We inherit environment setup from veRL. Please follow the official docs:
# 1. Create and activate conda environment
conda create -n cobarl python=3.10
conda activate cobarl
# 2. Install verl (follow the official guide above)
# 3. Clone CoBA-RL
git clone https://github.com/Within-yao/CoBA-RL.git
cd CoBA-RLWe use DAPO-Math-17K as the training dataset and evaluate on five math benchmarks. Place data and model files as follows:
CoBA-RL/
├── data/
│ ├── dapo-math-17k-processed.parquet # Training set
│ ├── aime-2024.parquet # Evaluation
│ ├── aime-2025.parquet
│ ├── amc23.parquet
│ ├── math500.parquet
│ ├── minervamath.parquet
│ └── olympiad.parquet
├── models/
│ └── Qwen2.5-7B-Instruct/ # Model checkpoint
Run training from the project root directory:
conda activate cobarl
bash examples/coba_rl/run_qwen2.5_7b_coba_rl.shThe script auto-detects GPUs and supports both single-node and multi-node training.
CoBA-RL/
├── recipe/coba_rl/
│ ├── main_coba_rl.py # Entry point & Hydra config management
│ ├── coba_rl_ray_trainer.py # CoBA-RL trainer (extends RayPPOTrainer)

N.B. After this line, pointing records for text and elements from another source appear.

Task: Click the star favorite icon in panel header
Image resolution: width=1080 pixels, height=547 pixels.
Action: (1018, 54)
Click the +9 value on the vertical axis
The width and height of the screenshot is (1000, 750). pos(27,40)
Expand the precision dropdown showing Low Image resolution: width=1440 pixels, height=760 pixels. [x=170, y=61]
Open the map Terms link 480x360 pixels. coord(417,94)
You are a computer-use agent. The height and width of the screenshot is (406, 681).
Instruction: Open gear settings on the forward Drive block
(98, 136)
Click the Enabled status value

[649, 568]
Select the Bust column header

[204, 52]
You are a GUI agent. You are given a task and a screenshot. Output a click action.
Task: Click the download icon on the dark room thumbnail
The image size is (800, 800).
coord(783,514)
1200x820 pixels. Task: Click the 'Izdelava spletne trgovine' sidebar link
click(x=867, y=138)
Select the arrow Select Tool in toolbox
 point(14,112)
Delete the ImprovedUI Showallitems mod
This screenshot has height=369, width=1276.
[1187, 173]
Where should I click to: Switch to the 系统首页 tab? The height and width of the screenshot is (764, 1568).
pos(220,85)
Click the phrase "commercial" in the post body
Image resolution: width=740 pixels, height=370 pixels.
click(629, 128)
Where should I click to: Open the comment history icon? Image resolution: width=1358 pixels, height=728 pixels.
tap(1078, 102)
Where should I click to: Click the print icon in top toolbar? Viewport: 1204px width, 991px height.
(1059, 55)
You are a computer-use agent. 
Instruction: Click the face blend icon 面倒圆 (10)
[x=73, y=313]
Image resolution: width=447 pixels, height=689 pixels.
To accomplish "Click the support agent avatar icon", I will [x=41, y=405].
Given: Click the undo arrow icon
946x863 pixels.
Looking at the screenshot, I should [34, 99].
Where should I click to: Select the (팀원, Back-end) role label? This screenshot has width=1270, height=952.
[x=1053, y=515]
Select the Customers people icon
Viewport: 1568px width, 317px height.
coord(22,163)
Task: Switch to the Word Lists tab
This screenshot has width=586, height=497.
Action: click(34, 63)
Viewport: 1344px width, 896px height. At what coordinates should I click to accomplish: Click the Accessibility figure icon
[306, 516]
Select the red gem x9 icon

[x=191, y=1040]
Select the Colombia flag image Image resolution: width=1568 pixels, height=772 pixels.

│ ├── budget_allocators.py # BetaAllocator implementation
│ └── config/
│ └── coba_rl.yaml # Hydra configuration
├── verl/ # verl framework
├── examples/coba_rl/
│ └── run_qwen2.5_7b_coba_rl.sh # Launch script
If you find this work useful in your research, please consider citing:
@misc{yao2026coba,
title={CoBA-RL: Capability-Oriented Budget Allocation for Reinforcement Learning in LLMs},
author={Zhiyuan Yao and Yi-Kai Zhang and Yuxin Chen and Yueqing Sun and Zishan Xu and Yu Yang and Tianhao Hu and Qi Gu and Hui Su and Xunliang Cai},
year={2026},
eprint={2602.03048},
archivePrefix={arXiv},
primaryClass={cs.LG},
url={https://arxiv.org/abs/2602.03048},
}This project builds upon several excellent open-source projects:
- veRL - Reinforcement learning training framework
- SGLang - Fast serving framework for LLMs
- vLLM - High-throughput LLM serving
- Qwen - Base language models
This project is licensed under the Apache License 2.0 - see the LICENSE file for details.